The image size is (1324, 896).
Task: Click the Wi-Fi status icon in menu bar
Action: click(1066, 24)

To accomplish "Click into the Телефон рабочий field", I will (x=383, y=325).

******

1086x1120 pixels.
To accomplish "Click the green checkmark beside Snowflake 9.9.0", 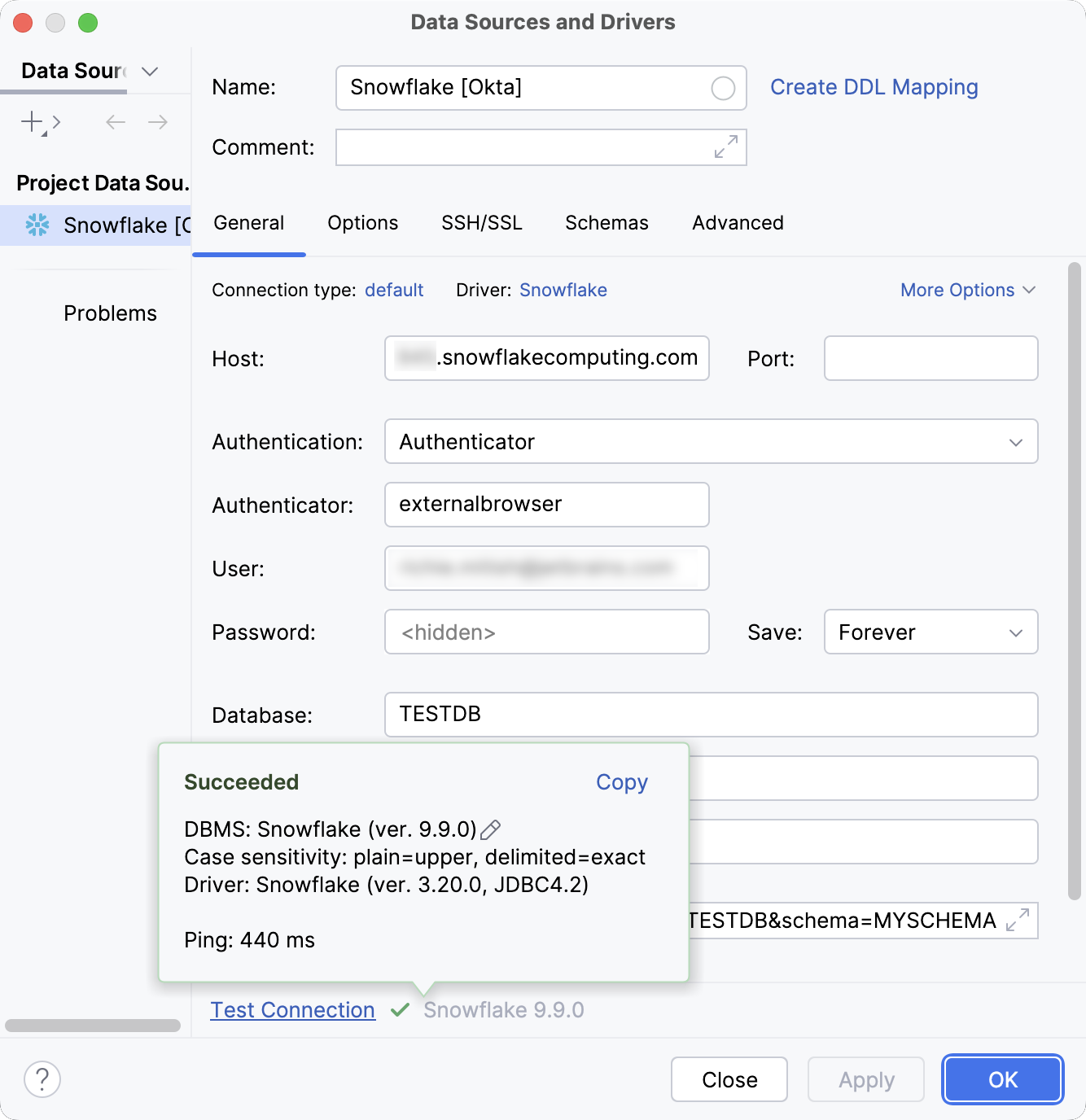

******

INSTRUCTIONS TO FOLLOW: Reproduce word for word, with pictures dropped, only the part of the material above that opens with the line containing "1086x1120 pixels." and closes with the line containing "the green checkmark".

WRITTEN REPLY:
1086x1120 pixels.
To accomplish "Click the green checkmark beside Snowflake 9.9.0", 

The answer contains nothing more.